Weffort: Esse é um tema que foi desmoralizado, mas precisa voltar com urgência. Temos que fazer uma reforma política. Mas se isso ficar na dependência só dos deputados, não vai acontecer. Tem que partir de outros meios. Da imprensa, segmentos da opinião pública. Não é possível mais esse sistema partidário. É preciso ter uma nova lei eleitoral. Precisa ter uma representatividade, uma relação entre eleitor e deputado mais próxima. Não é possível uma cidade como São Paulo, com 12 milhões de habitantes, ter uma administração que vai depender do governo federal. É o que ocorre com o prefeito de São Paulo. Você tem que ter distritos numa cidade desse tipo, como há em outros países, na Alemanha, nos Estados Unidos, na Inglaterra. Temos que adotar um sistema distrital, que pode ser o alemão - que é misto- ou o inglês. Tem que ter uma proximidade maior entre o eleitor e o representante.
Valor: Hoje, o eleitor nem lembra em quem votou...
Weffort: É o que acontece hoje. O eleitor se esquece da pessoa na qual votou. Não sabe quem é seu representante. Na Câmara, dos 513 parlamentares, deve haver mais ou menos 15 ou 20 que são conhecidos. Quinhentos são desconhecidos. Talvez no bairro em que moram alguém conheça. Por isso a importância da eleição distrital.
• "Se há corrupção entre empresas e políticos, tem que punir a corrupção e não eliminar as possibilidades de financiamento"
Valor: Os parlamentares também parecem não se importar com os eleitores que lhes deram o mandato, não?

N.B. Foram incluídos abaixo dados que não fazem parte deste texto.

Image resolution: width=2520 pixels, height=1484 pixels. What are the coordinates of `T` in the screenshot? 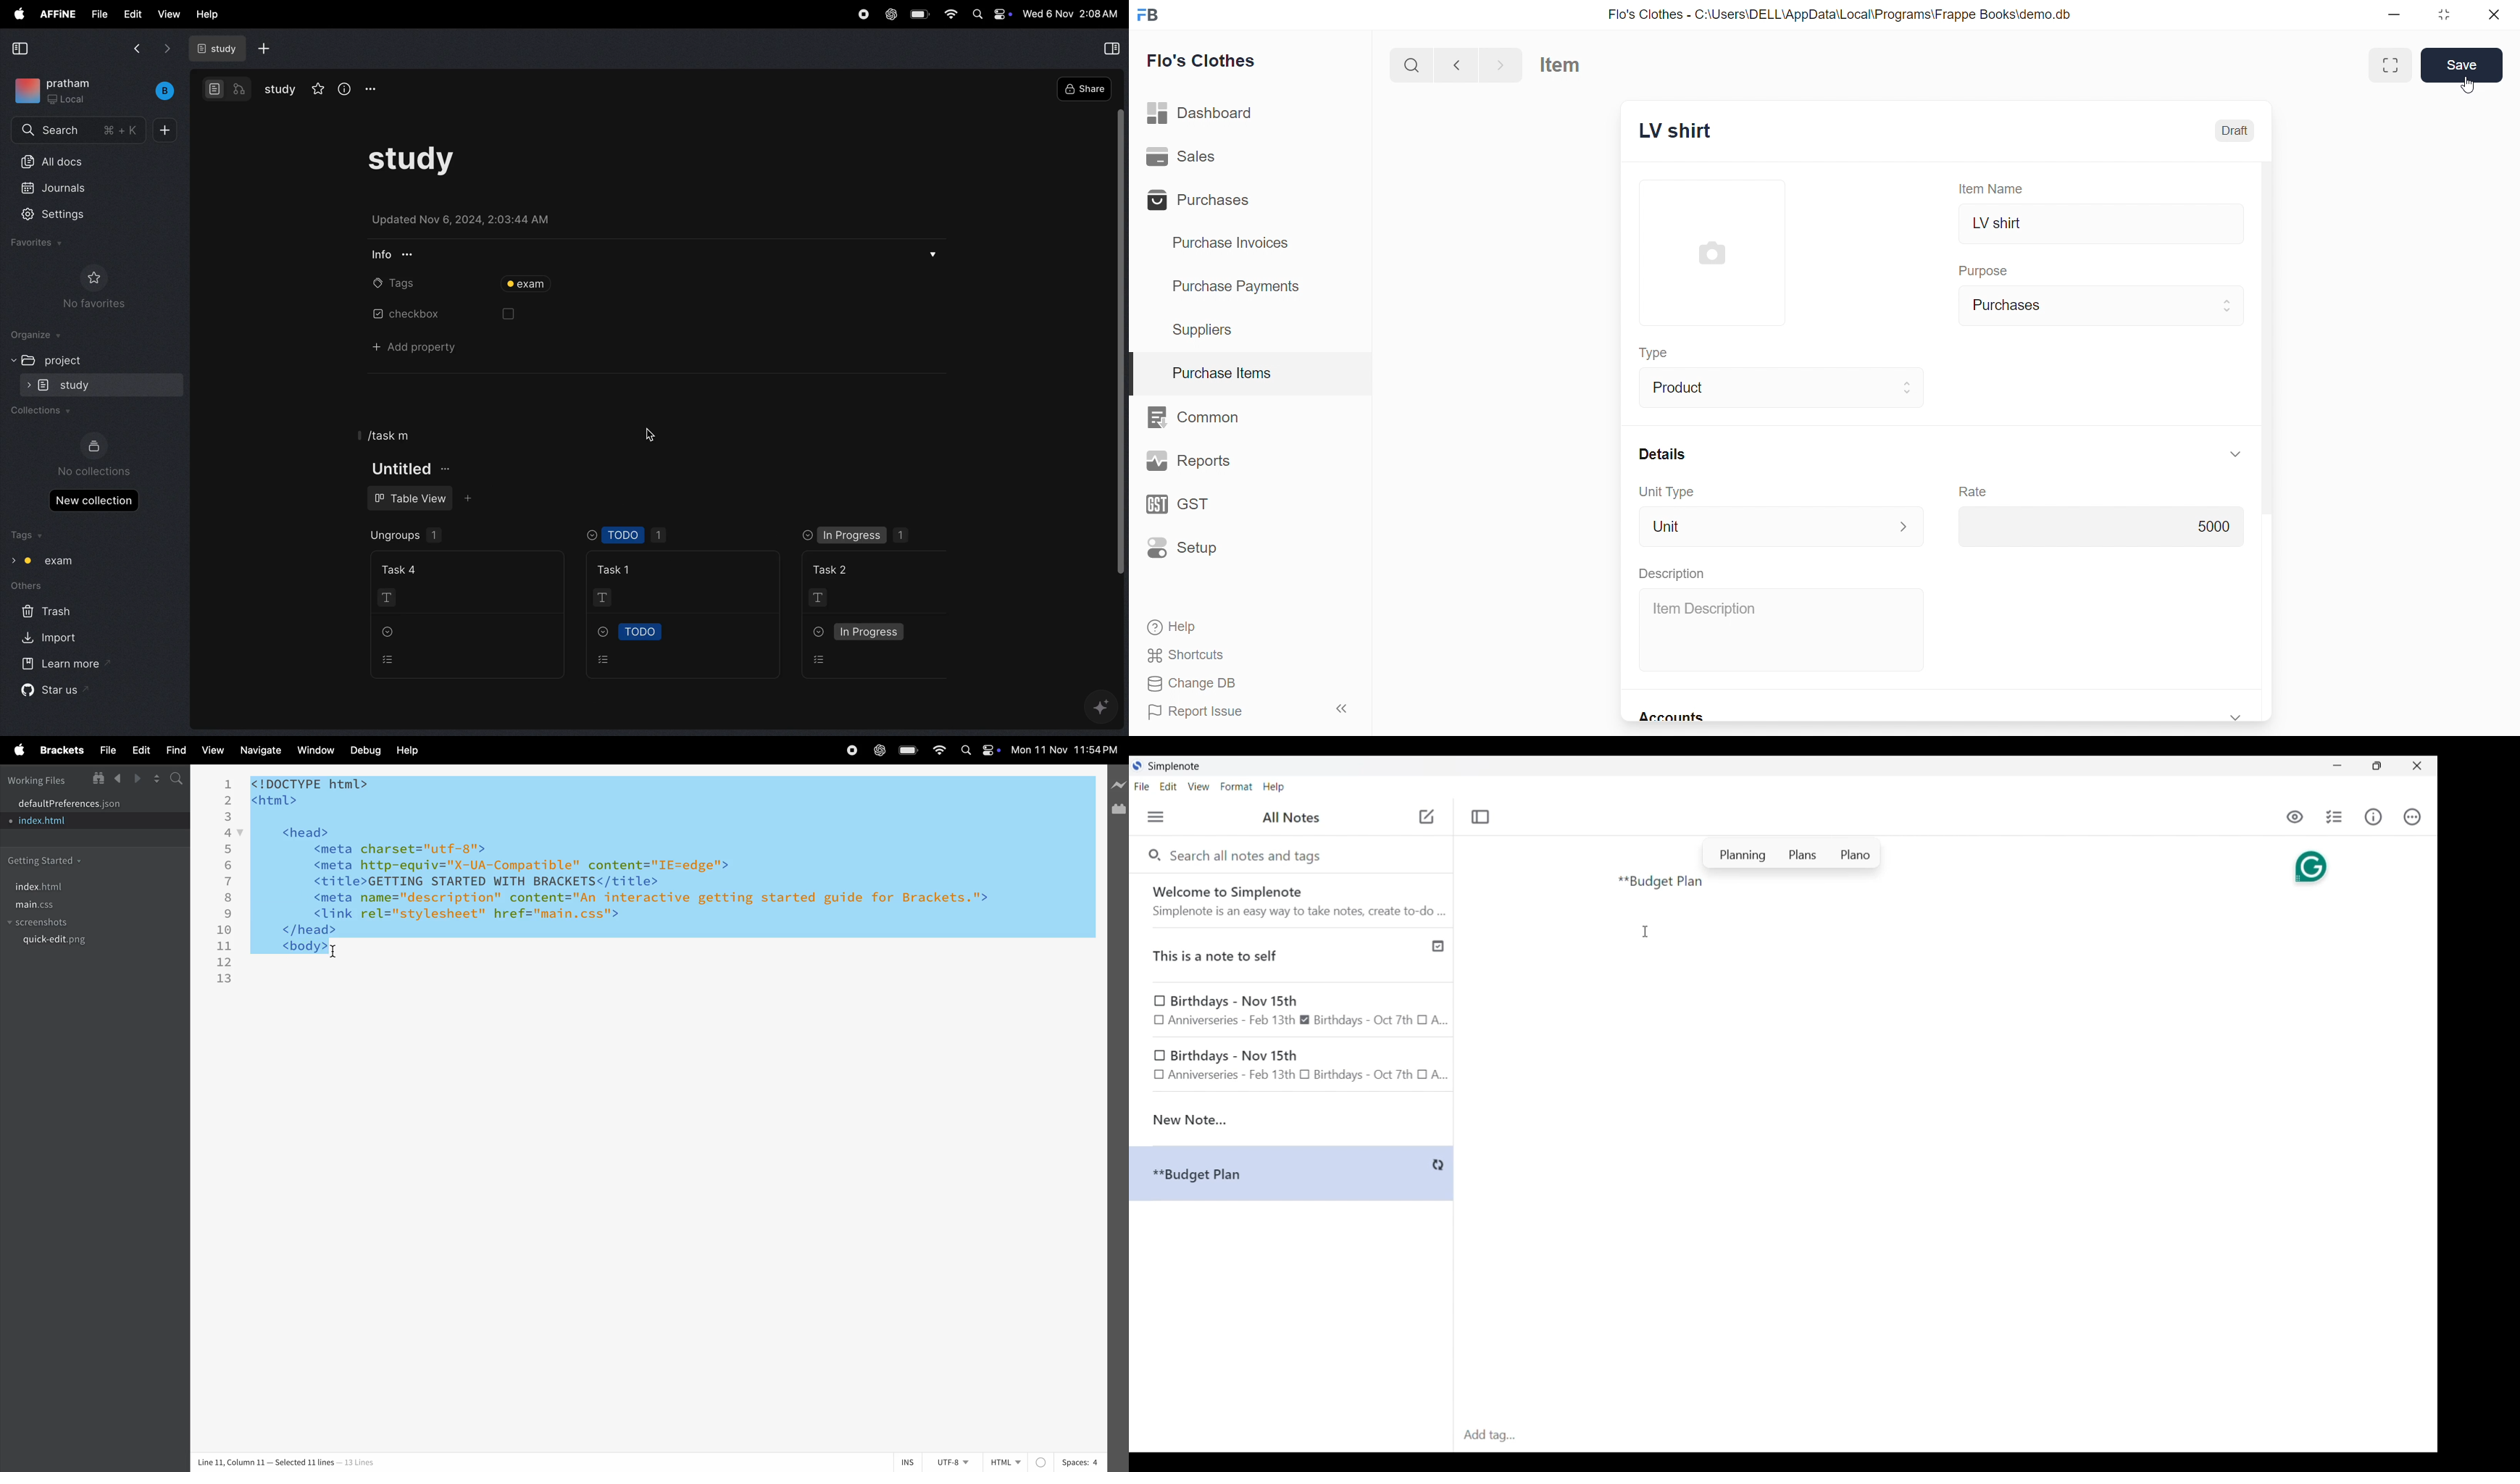 It's located at (819, 598).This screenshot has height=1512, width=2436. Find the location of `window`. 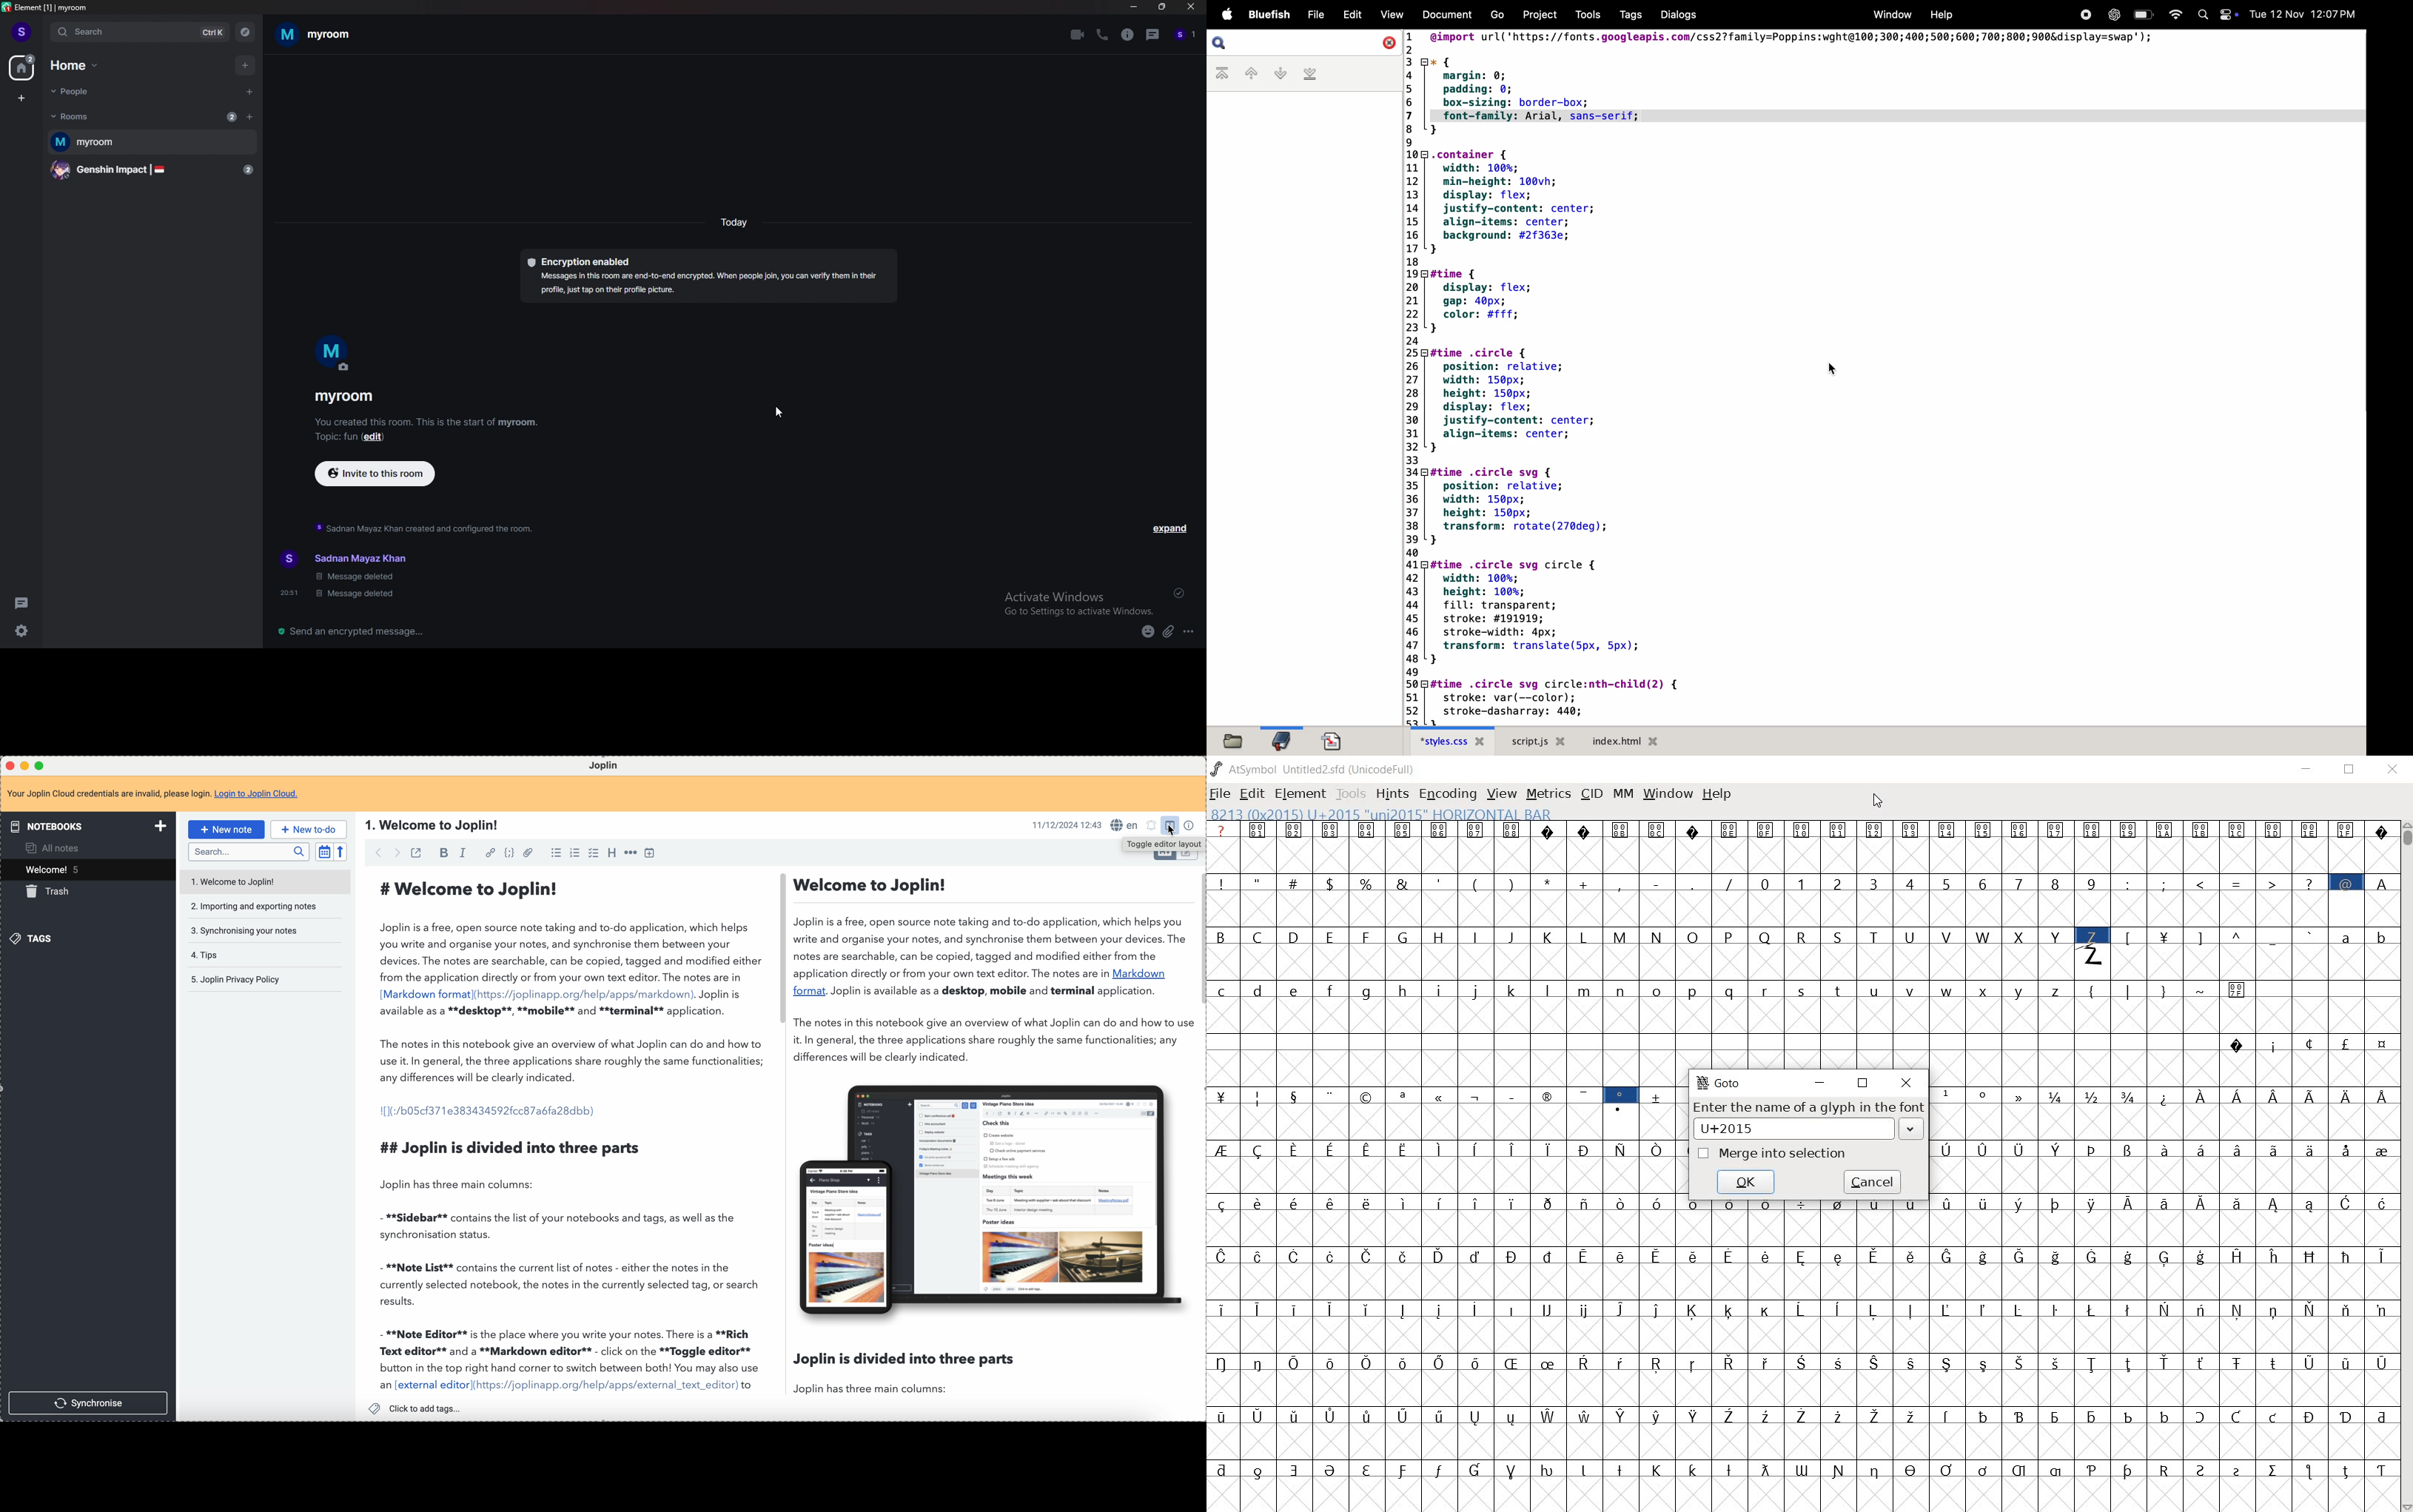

Weffort: Há um esquecimento de lado a lado. Não é possível um sistema democrático que funcione desse jeito. Por isso essa discussão precisa voltar. Quando Lula falou sobre isso, ou Dilma, ninguém sabia o que propunham. A reforma política passou a ser um slogan para quem não quer mudar nada. Mas, sem dúvida, precisamos fazer a reforma política. Não há nada mais irresponsável que o sistema partidário que temos. Não tem responsabilidade com nada. Hélio Jaguaribe, nos anos 50, falava que o Brasil tinha uma política intransitiva. O representante não se liga com o representado. Chegamos ao máximo da intransitividade política. A política virou um assunto só para eles. Baixo clero, alto clero, ninguém sabe muito bem como aquilo funciona.
Valor: As denúncias de corrupção, que envolvem muitos políticos, não pioram esse quadro?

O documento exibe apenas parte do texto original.